Austin Butler gives his everything to channel the Elvis of each era and the result is phenomenal.
It’s great enough when an actor captures the voice, mannerisms and moves of an icon. To embody the legend’s magical charisma and star quality is to take the performance into another league. Especially when that person was larger than life. And few stars have been bigger than or shone as brightly on the world stage as Elvis. Austin captures the electricity of Elvis Presley astonishingly well. At certain points in the film (the 1968 comeback special leather clad segment and the Las Vegas performances, in particular) I had to remind myself that I was not watching the man himself but a young actor who wasn’t even born when Elvis died. (Elvis’ granddaughter, actress Riley Keough apparently, too, turned to her mother, Lisa Marie Presley, during their private screening and asked, ‘is that your dad, or Austin?’)

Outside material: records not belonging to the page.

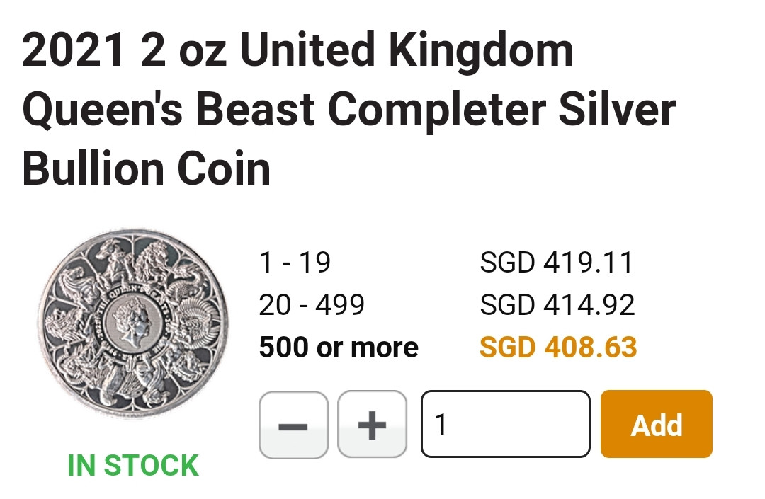
Task: Choose the 500 or more tier
Action: coord(339,348)
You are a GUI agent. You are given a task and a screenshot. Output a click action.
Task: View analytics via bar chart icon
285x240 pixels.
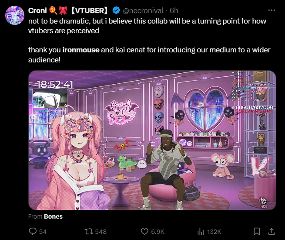point(201,232)
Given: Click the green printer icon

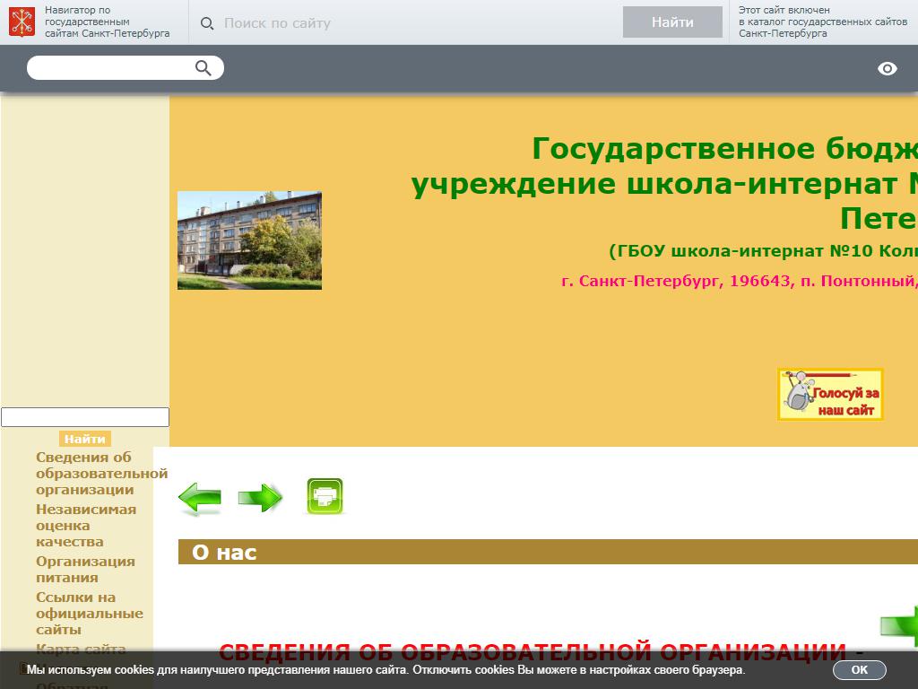Looking at the screenshot, I should click(325, 497).
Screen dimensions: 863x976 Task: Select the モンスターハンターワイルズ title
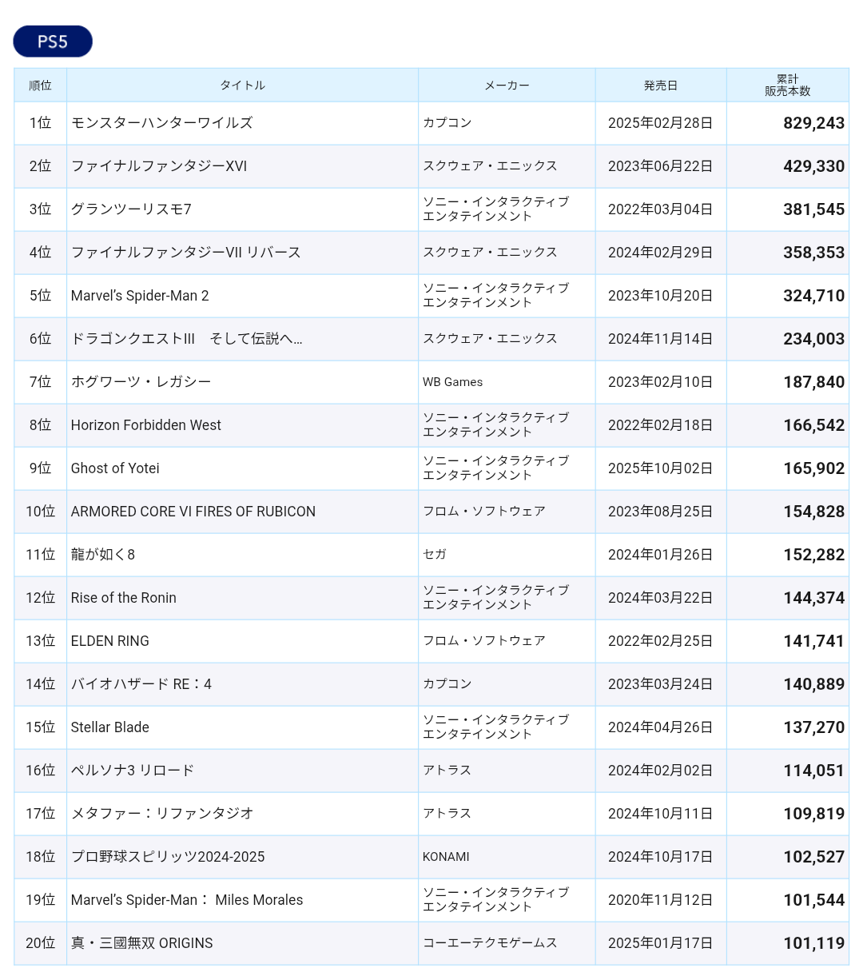161,123
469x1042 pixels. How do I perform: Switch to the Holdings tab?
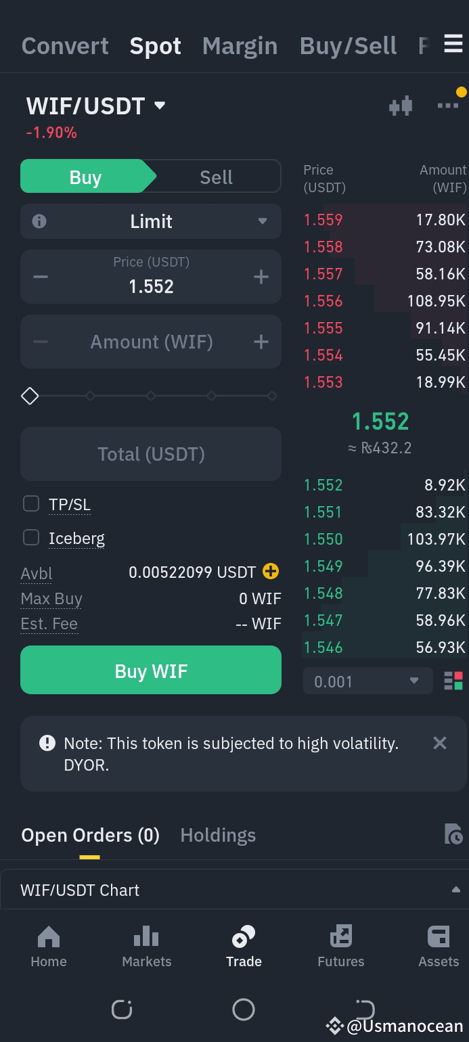218,835
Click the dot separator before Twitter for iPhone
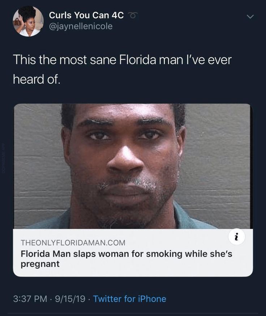 tap(89, 299)
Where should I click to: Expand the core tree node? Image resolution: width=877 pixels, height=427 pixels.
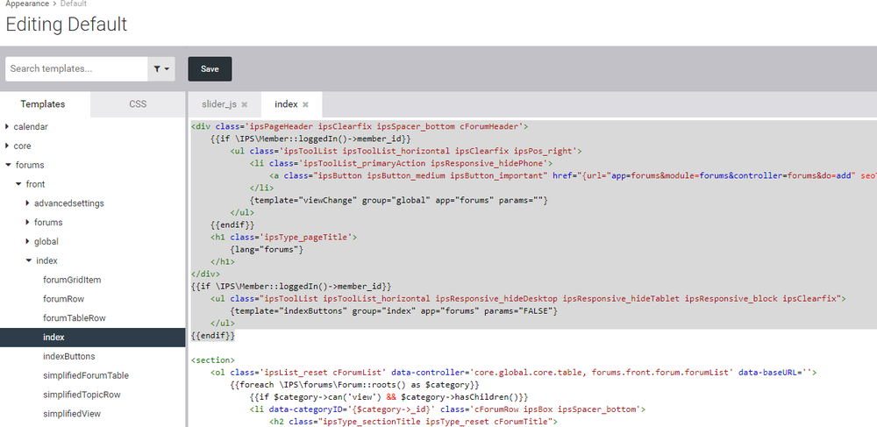click(8, 146)
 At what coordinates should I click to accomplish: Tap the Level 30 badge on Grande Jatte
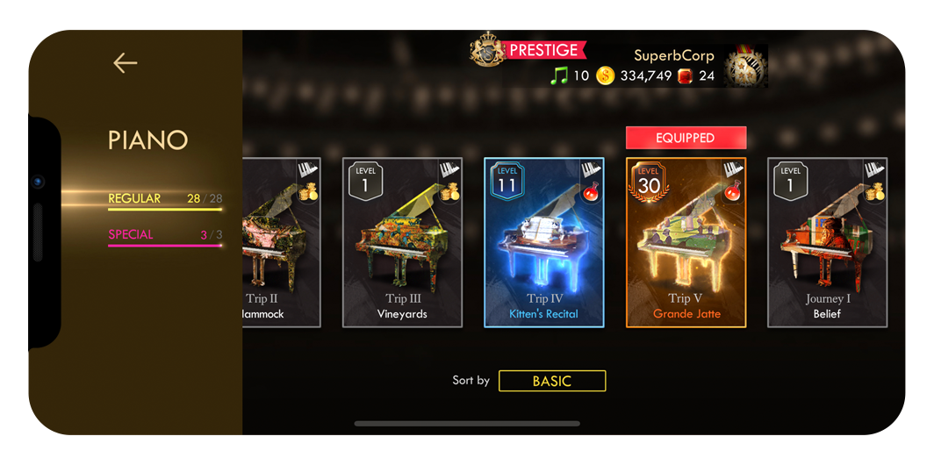click(649, 182)
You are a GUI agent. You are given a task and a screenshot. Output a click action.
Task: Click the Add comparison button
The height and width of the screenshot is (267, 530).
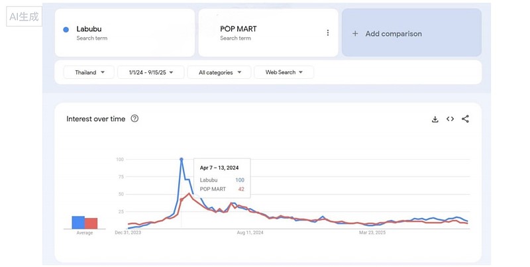tap(411, 33)
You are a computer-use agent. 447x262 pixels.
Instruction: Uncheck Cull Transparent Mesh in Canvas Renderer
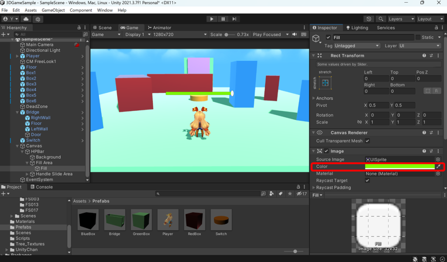pyautogui.click(x=367, y=141)
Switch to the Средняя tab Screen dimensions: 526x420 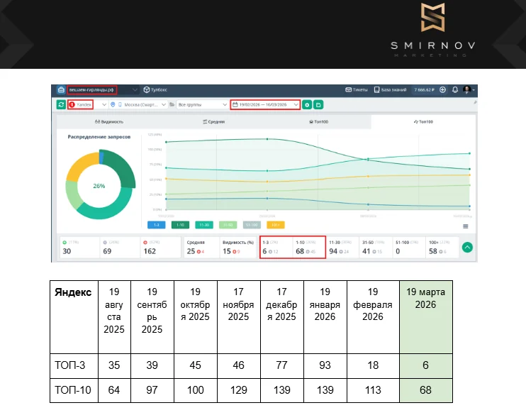(x=213, y=122)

But it isn’t just as Elvis the stage performer that Austin shines, he is as convincing in the bits in between where we see something of Elvis the man.
Who knew the generic blonde kid from Nickelodeon had so much talent in him?
Best Film + Best Director
The film is a little uneven. It’s a tad too long. Nevertheless, it deserves a nomination in the top 10 films the Oscars now recognise. I would go further and say it deserves to be in the top 5. For all the reasons I’ve set out above, when cinema moves an audience as much as this film does, that’s magic. I don’t see it winning but a nomination is a must.
Director – it’s hard to think of a better director/subject matter mix than Luhrmann and Elvis. The greatest showman director and the greatest showman. So, of course the razzle, dazzle is suitably spectacular. The frenetic pace, the frantic editing, the sheer gusto is also all typical Luhrmann, not to everyone’s taste but eye catchingly impressive. But, for me, it’s the heart Luhrmann has put into telling this story which makes him a worthy nominee and deserving of a sneaky win (though I think that may not happen).
Best supporting actor
Never count out the ever popular Tom Hanks. On first viewing his performance struck me as a little pantomime villainish. The fat suit and prosthetics didn’t help. However, follow up viewings reveal subtle layers of characterisation and manipulation in Hanks’ portrayal which are the hallmarks of a clever actor immersed in his role. It’s easy to miss that Hanks is playing a character (Colonel Tom Parker, the shady manager of Elvis) within a character played by the Colonel himself within yet another layer of character (the person he really was) because as we discover Colonel Tom Parker was neither a colonel, a Tom or a Parker. Don’t be fooled because Hanks makes it looks easy. You don’t come out of the film loathing the colonel because Hanks gave a hammy performance. You feel contempt because Hanks gave a damn good one. I don’t see wins for Hanks but depending on the competition I do see nominations.
Costume design, hair and make up, production design, editing and other less showy nominations and wins are very likely.